4. This book may be the only biblical one to refer to ancient dinosaurs (see 40:15; 41:1). It also provides for us the most extended description of the world’s early history before man (see 38-39). Other scientific statements tell us the earth is suspended in space (26:7), and that it is a sphere (22:14).

5. This book presents Satan as doing what he does best, namely, slandering Christians (compare Job 1:9-11; 2:4-5 with Zech. 3:1 and Rev. 12:10).

6. Job also reveals a very precious truth, that Satan cannot tempt or afflict a believer without the express permission of God himself (1:12; 2:6). Furthermore, in the New Testament we are told God knows just how much we can bear, and will not let Satan go beyond that point (see 1 Cor. 10:13).

7. One of the first (and finest) statements on future bodily resurrection of believers in the Word of God is found in Job: “For I know that my redeemer liveth, and that he shall stand at the latter day upon the earth: And though after my skin worms destroy this body, yet in my flesh shall I see God” (19:25-26).

8. The book of Job records three questions which are asked by all generations, in all places, throughout all of human history! Each question is answered in the New Testament.

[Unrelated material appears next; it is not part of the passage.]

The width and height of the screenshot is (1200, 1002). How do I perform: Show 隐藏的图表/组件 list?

Is there life beyond this life? (14:14)

Answer found in Jn. 11:25

Where can I find God? (23:3)

Answer found in Jn. 1:18, 45

How can a sinful man be justified before God? (25:4)

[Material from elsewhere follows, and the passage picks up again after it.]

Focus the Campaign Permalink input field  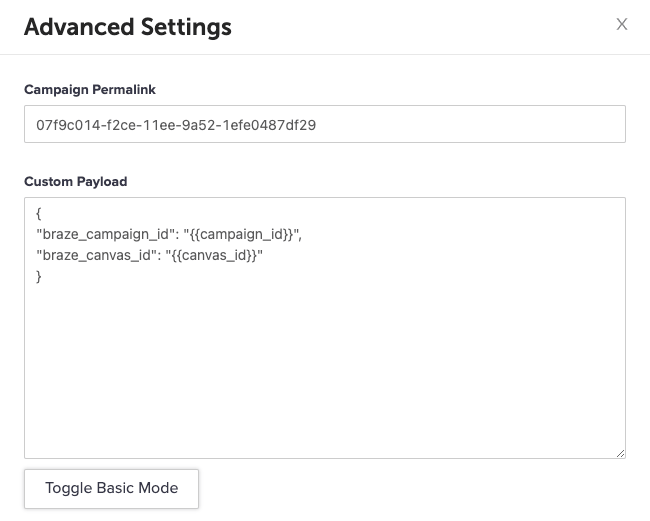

Answer found in Rom. 4:24, 25; 5:1

9. Job, Joseph, and Jeremiah probably suffered more for their faith than any other Old Testament persons.

10. God subjected Job to what was surely the most difficult set of questions (some 60 in number) ever asked of a man! (38, 39)

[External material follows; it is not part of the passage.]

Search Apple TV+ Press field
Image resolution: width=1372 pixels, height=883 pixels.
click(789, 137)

11. Finally, this Old Testament book may be considered a commentary on the following verses:

Lk. 22:31-32: “And the Lord said, Simon, Simon, behold, Satan hath desired to have you, that he may sift you as wheat: But I have prayed for thee, that thy faith fail not: and when thou art converted, strengthen thy brethren.”

Heb. 12:6, 11: “For whom the Lord loveth he chasteneth, and scourgeth every son whom he receiveth. Now no chastening for the present seemeth to be joyous, but grievous: nevertheless afterward it yieldeth the peaceable fruit of righteousness unto them which are exercised thereby.”

Comparison with Other Bible Books


Job’s description of earth’s early history (38:4-11) provides a complementary parallel to Gen. 1.

Both use the Hebrew expression for “sons of God” (Job 2; Gen. 6)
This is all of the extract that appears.